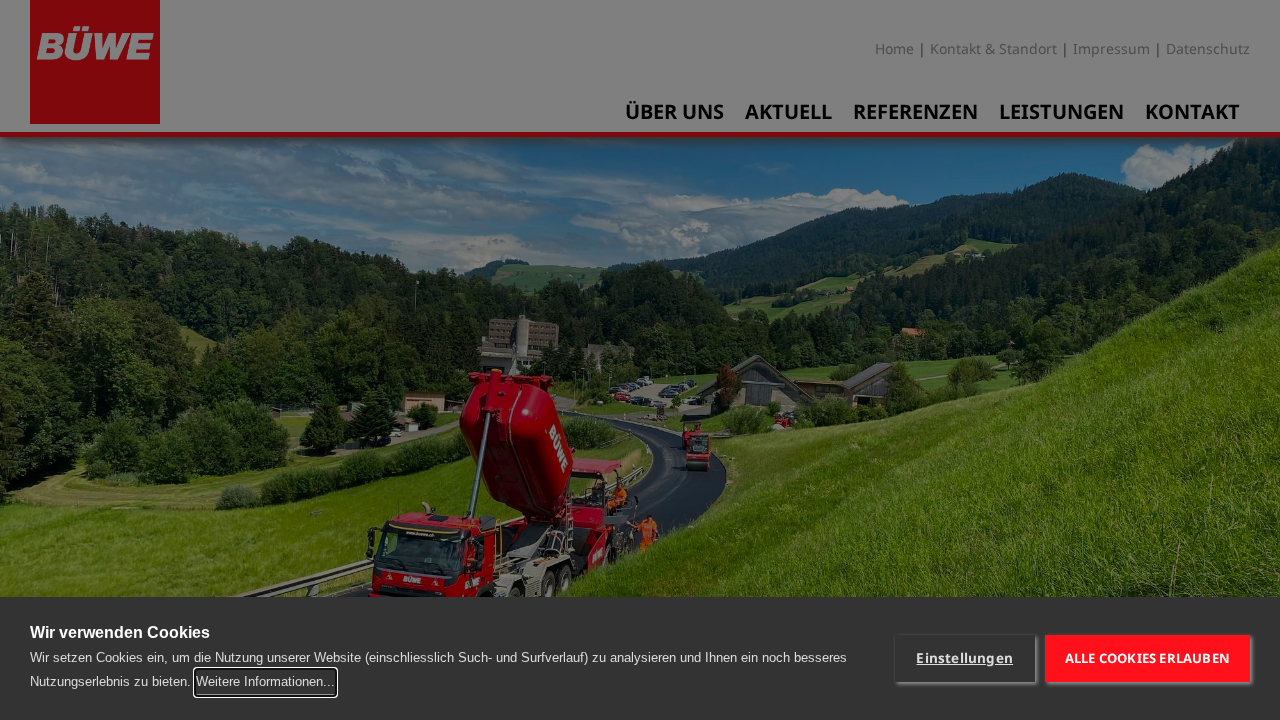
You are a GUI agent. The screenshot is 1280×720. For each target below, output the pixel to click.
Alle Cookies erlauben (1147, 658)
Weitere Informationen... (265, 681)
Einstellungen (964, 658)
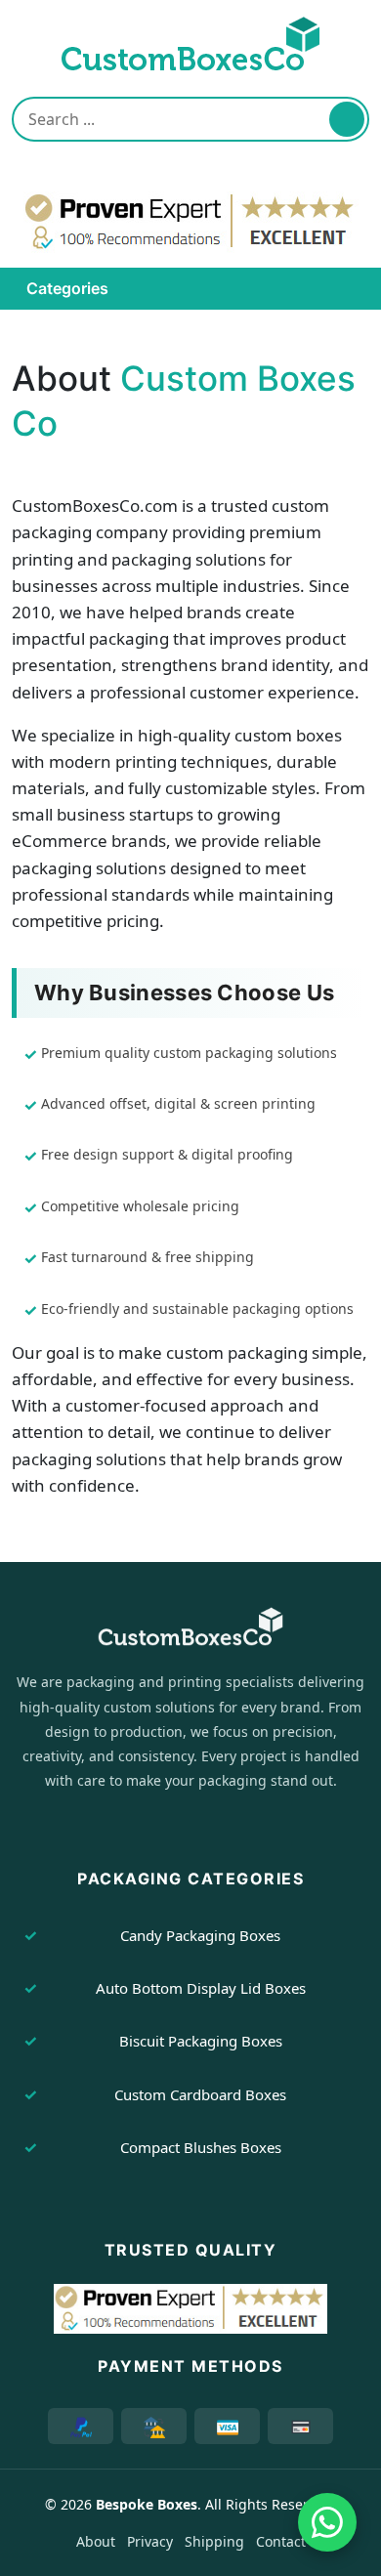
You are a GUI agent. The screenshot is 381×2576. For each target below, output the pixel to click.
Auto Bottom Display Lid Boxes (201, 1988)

-*-*-

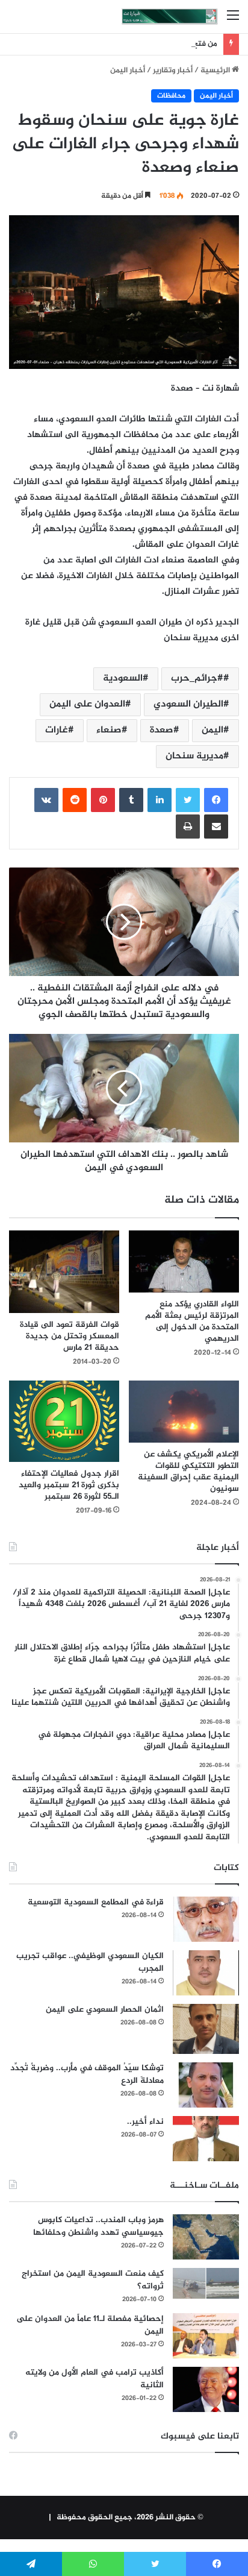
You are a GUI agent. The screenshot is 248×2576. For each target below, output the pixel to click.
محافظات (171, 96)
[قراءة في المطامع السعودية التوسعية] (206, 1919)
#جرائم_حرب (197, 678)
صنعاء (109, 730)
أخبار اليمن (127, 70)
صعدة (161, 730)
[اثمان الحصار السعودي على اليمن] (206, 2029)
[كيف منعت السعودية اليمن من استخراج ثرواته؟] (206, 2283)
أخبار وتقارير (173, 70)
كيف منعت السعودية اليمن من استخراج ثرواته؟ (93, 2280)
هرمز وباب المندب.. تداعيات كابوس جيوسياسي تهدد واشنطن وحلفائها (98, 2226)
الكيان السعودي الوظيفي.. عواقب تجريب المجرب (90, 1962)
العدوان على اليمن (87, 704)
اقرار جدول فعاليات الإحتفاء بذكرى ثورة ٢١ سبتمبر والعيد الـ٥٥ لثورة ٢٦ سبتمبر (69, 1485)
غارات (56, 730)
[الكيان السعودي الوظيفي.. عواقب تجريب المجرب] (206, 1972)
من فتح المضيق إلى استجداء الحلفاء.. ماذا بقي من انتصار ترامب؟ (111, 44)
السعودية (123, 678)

-*-*-

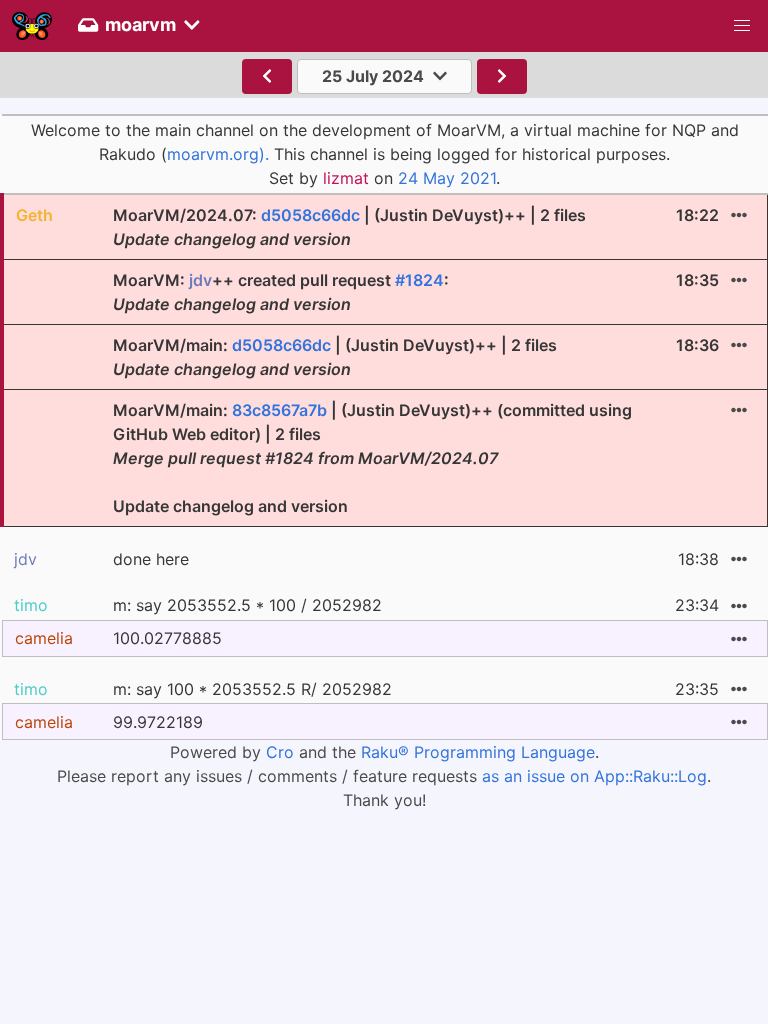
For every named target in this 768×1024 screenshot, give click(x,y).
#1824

-*-*-

● WORK REQUIRED
Only a number is needed here: how many lines of the data include the word "screenshot"?

● EXERCISE RESPONSE
4